Une importante restauration du château avait eu lieu à l'époque des Boyrie comme en attestent leurs armes de sinople au chevron d'argent accompagné de 3 chabots de sable et 2 merlettes en chef gravées sur la porte d'entrée sud aujourd'hui condamnée. Le château dut alors y gagner en apparence et confort. C'est de cette époque pré-révolutionnaire que datent sans doute les fenêtres en trompe-l'œil destinées à donner une apparence de symétrie classique de meilleur aloi aux façades. Une autre restauration intervint avec les nouveaux occupants créoles qui marquèrent l'intérieur de fresques exotiques très colorées sur des fonds de mur ocres, orangés ou rougeâtres. On peut imaginer aussi qu'ils attachèrent quelque importance aux jardins extérieurs et au potager grillé où pouvaient être cultivés quelques produits des îles pour leur alimentation ou leur agrément. Lors de leurs divers séjours à Caumale, les Delisle rapportaient de leurs voyages cabosses et fèves de cacao, grains de café verts ou en coques, sucre de canne brut ou terré, piments et autres épices. Ils ont apporté ainsi une note que l’on imagine particulièrement exotique à la région pour l’époque, et laissé une empreinte bien singulière à Caumale, toujours visible…

Cette créolisation des lieux permet d'évoquer lors des visites costumées du château le florissant commerce des denrées coloniales : café, cacao, coton, sucre, indigo... expédiées des îles vers les grands ports aquitains de Bordeaux, La Rochelle et Bayonne. Mais aussi l'esclavage des Noirs aux Amériques dont certains, jouissant d'un statut privilégié de domestiques de confiance, pouvaient accompagner leurs maîtres en France à l'occasion de voyages. On voyait aussi sur les listes de débarquement de nombreux petits « mulâtres », enfants de colons et de leurs ménagères de couleur, mais très rarement des enfants noirs esclaves, négrillons et négrittes, qui, sur les plantations, vivaient en bande sous la conduite d'une vieille domestique jusqu'à l'âge de douze ans avant de rejoindre les ateliers pour les rudes travaux des champs.

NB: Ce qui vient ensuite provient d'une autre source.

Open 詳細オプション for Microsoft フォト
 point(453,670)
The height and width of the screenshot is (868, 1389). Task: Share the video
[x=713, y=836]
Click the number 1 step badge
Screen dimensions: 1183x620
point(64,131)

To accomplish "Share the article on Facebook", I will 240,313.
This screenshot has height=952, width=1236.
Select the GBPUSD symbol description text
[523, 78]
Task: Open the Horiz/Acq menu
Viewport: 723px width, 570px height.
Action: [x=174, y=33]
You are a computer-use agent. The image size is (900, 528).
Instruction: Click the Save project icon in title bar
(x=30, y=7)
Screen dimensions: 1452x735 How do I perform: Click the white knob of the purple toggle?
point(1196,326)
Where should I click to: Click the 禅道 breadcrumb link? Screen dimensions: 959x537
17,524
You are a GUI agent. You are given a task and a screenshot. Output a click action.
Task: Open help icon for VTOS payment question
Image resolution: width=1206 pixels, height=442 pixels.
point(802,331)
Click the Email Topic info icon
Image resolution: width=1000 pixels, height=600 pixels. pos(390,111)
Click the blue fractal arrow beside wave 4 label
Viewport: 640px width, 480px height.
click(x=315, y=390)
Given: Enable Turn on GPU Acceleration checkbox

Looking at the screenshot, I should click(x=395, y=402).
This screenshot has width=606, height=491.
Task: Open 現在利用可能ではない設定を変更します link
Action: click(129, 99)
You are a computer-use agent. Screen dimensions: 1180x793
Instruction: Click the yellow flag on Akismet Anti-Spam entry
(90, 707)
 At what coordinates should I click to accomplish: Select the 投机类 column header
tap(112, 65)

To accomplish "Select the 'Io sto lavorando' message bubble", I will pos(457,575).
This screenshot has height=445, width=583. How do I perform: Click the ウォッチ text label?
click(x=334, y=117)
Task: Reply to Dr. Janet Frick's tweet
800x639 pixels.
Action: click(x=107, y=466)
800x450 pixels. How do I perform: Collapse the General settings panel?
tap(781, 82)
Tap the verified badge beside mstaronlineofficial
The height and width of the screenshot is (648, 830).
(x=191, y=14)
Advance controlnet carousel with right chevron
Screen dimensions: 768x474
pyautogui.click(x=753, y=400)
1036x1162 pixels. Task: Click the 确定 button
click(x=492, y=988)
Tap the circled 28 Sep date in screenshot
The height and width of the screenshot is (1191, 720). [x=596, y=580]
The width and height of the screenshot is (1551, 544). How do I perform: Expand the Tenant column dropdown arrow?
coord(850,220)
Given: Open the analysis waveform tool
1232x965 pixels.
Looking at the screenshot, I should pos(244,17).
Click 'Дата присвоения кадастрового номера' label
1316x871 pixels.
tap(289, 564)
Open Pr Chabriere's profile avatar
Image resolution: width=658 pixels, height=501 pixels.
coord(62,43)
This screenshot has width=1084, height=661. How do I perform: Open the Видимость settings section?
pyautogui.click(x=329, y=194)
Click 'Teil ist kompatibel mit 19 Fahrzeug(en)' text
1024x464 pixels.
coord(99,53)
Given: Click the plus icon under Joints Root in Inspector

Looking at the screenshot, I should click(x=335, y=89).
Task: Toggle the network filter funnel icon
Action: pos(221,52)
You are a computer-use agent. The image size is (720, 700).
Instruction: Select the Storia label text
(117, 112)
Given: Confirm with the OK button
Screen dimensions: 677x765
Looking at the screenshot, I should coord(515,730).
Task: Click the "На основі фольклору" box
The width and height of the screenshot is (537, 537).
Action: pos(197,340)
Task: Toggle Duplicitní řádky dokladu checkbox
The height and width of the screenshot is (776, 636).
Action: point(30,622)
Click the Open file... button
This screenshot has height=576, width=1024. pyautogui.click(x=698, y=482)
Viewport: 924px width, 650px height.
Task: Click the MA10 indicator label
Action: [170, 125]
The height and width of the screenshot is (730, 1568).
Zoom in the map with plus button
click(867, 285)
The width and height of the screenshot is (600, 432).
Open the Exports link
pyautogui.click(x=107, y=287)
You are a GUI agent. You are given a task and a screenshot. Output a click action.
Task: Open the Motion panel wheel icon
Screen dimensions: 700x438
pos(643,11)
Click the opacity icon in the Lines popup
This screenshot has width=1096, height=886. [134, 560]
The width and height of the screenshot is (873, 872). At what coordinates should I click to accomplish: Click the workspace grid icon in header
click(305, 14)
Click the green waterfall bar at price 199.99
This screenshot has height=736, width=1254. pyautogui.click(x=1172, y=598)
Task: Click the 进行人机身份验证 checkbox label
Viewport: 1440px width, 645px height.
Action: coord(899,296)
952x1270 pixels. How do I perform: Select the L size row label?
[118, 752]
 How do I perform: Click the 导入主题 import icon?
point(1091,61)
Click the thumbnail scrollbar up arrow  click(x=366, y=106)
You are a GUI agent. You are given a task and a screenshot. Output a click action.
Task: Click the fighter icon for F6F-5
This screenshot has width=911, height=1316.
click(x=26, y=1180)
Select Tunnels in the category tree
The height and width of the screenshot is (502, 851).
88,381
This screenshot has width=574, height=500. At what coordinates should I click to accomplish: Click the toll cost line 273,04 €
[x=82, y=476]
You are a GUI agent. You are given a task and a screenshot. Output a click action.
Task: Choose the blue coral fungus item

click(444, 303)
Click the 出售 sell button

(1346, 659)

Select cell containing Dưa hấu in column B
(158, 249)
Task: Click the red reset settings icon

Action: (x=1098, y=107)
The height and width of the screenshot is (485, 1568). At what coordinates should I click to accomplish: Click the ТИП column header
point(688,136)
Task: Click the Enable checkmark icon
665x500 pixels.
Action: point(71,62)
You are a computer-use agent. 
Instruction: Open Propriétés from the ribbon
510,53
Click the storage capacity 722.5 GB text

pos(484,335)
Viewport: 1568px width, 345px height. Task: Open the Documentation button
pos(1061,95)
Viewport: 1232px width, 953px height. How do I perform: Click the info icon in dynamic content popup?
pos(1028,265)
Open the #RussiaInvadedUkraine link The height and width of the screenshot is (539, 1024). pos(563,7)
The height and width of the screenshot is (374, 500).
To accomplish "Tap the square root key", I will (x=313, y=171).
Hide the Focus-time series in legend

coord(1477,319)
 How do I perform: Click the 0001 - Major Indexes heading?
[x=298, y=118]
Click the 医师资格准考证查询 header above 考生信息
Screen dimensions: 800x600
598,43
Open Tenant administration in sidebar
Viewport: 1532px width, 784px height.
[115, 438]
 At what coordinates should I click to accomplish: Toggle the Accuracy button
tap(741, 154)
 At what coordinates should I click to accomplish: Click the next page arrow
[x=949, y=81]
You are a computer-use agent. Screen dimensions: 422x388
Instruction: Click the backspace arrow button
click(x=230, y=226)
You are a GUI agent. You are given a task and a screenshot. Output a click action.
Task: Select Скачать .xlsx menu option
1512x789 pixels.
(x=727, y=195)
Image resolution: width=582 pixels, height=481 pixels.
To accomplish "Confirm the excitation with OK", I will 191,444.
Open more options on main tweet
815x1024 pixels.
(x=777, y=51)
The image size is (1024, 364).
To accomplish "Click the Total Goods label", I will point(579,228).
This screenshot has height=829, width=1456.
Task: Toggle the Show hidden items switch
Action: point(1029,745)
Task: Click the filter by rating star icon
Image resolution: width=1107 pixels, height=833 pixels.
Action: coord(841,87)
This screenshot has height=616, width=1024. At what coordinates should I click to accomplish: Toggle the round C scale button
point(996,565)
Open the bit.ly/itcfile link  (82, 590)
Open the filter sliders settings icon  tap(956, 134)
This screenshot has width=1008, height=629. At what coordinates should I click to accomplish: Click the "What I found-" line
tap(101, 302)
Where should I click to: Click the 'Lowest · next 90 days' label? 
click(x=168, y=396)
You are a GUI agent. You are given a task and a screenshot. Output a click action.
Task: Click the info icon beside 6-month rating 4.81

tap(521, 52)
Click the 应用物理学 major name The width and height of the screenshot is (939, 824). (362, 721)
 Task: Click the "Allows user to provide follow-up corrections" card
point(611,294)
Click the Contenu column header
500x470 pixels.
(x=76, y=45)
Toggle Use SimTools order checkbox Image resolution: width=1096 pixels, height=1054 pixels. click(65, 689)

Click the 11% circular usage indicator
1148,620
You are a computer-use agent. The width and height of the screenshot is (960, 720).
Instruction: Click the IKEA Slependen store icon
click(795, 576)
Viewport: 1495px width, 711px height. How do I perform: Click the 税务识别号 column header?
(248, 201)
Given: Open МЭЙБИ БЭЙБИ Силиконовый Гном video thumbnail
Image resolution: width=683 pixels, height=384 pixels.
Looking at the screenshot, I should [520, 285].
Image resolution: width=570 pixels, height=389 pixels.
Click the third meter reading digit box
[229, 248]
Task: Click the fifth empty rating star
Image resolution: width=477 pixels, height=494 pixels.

C'est toute cette histoire hors du commun, marquée par la présence de grands noms tels que Rochambeau, Casamajor, Préval, Vaublanc, Humbolt, Vilmorin…, que les actuels propriétaires, Geneviève et Pierre Fabre, ancien diplomate, et leurs proches font revivre aujourd'hui dans l'antique demeure léguée par un vieil oncle qui avait conservé dans une grande maison de Gabarret le mobilier du château mis en fermage. Ce qui a permis, avec les pièces d'archives, plans, inventaires et correspondances conservés, de reconstituer un intérieur qui a retrouvé et sans doute même surpassé sa splendeur créole d'antan. D'innombrables trésors d'objets d'art, tableaux, porcelaines, chocolatières..., y attendent le visiteur. Classé à l'ISMH, Caumale est devenu aujourd'hui le siège de la Fédération des Académies de Gascogne et de la Demeure Historique des Landes et offre un prestigieux éventail d'activités culturelles et artistiques gasconnes et créoles.

Dans le droit fil, figurent parmi les héritiers des petits-enfants créoles vivant aujourd'hui dans l'île antillaise de Saint-Martin.